Gegebener Text =>
━━━━━━━━━━━━━━━━━━━━
Natürlich klappt das nicht bei allen Zielgruppen und unter allen Bedingungen – keine Art der Klimakommunikation klappt immer und bei allen. Menschen, die den Klimawandel leugnen, wird man so nicht überzeugen können. Und Aktivist:innen muss man gar nicht überzeugen. Aber der beschriebene Teil der Bevölkerung, den könnte man mit besserer Kommunikation bewegen.

Gibt es genügend Daten darüber, welche Zielgruppen es in den deutschsprachigen Ländern gibt, wie sie sich unterscheiden, und wie groß sie sind?
━━━━━━━━━━━━━━━━━━━━
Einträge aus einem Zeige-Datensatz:
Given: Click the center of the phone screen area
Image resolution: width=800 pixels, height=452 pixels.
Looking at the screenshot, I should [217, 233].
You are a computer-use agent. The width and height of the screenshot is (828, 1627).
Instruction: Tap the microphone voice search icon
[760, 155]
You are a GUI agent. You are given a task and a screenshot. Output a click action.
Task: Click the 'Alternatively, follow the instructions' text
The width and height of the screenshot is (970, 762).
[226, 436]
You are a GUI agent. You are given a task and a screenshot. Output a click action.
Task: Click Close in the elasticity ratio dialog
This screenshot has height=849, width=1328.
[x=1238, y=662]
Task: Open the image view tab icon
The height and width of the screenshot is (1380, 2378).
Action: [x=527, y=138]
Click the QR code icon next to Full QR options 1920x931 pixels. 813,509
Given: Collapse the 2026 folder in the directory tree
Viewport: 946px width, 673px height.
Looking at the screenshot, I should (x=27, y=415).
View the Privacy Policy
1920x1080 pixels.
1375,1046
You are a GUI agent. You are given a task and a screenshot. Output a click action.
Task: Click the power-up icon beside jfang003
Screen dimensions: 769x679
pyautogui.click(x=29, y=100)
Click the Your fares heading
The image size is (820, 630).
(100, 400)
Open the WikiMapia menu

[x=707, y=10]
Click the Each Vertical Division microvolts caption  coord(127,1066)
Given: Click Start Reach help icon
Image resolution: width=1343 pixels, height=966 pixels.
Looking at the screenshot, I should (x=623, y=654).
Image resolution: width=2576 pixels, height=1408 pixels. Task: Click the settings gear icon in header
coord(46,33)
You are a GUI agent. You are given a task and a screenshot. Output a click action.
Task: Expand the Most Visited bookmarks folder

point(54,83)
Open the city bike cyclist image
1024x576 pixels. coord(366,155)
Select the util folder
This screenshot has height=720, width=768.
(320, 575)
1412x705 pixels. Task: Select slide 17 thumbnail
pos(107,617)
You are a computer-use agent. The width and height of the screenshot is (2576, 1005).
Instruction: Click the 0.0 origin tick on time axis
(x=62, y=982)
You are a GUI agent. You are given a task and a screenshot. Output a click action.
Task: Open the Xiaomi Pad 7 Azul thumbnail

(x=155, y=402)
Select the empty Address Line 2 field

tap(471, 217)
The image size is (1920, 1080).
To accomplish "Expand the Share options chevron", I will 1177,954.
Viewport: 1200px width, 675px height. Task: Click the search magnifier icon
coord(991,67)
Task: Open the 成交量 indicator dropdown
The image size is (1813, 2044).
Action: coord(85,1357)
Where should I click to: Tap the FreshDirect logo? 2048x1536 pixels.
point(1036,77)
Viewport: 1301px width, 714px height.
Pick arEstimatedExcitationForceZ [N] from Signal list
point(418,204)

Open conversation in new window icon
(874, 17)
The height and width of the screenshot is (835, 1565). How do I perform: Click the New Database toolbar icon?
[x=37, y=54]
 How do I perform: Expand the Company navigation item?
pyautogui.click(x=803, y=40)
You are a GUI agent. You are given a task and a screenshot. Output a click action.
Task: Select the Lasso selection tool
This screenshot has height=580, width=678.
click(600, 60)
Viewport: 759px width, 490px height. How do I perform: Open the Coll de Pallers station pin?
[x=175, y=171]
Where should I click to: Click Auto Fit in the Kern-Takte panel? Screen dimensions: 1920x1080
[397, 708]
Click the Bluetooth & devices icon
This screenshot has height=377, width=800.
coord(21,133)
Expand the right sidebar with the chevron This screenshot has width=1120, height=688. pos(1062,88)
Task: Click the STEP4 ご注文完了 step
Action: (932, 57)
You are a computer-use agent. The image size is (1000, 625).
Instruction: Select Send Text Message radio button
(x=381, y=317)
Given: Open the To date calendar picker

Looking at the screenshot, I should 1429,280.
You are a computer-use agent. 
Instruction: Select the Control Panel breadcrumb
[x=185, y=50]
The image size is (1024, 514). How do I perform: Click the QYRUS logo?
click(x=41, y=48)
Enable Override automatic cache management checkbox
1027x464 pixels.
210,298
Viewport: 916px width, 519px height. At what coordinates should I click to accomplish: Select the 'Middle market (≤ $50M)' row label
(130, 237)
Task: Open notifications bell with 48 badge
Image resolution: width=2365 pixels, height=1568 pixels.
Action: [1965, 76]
━━━━━━━━━━━━━━━━━━━━
Aufgabe =>
Führe den Text über Klimakommunikation im Anschluss an seinen letzten Satz weiter.

Ausgabe =>
Man muss sich die Daten dazu ein bisschen zusammensuchen. Wir sind gerade dabei, eine etwas ältere Studie zu überarbeiten. Sie hat im Jahr 2016 für Deutschland gezeigt, dass beispielsweise die Gruppe der Aktiven größer ist als in den USA. Die Gruppe der Vorsichtigen – das sind die, denen man jetzt über die Hürde helfen müsste – machte damals 30 Prozent der Bevölkerung aus. Während umgekehrt die Gruppe der Zweifler und Ablehnenden deutlich kleiner war als in den USA oder in Australien. Das neue Paper ist praktisch fertig, aber noch nicht durch die Fachbegutachtung.

Bräuchten wir eine bessere Evaluation darüber, wie gut die Kommunikation gerade öffentlicher Stellen funktioniert? Sie wir ja mit viel Geld aus Steuermitteln finanziert – und da wäre ein Blick auf die Wirksamkeit bei verschiedenen Zielgruppen vielleicht eine gute Idee?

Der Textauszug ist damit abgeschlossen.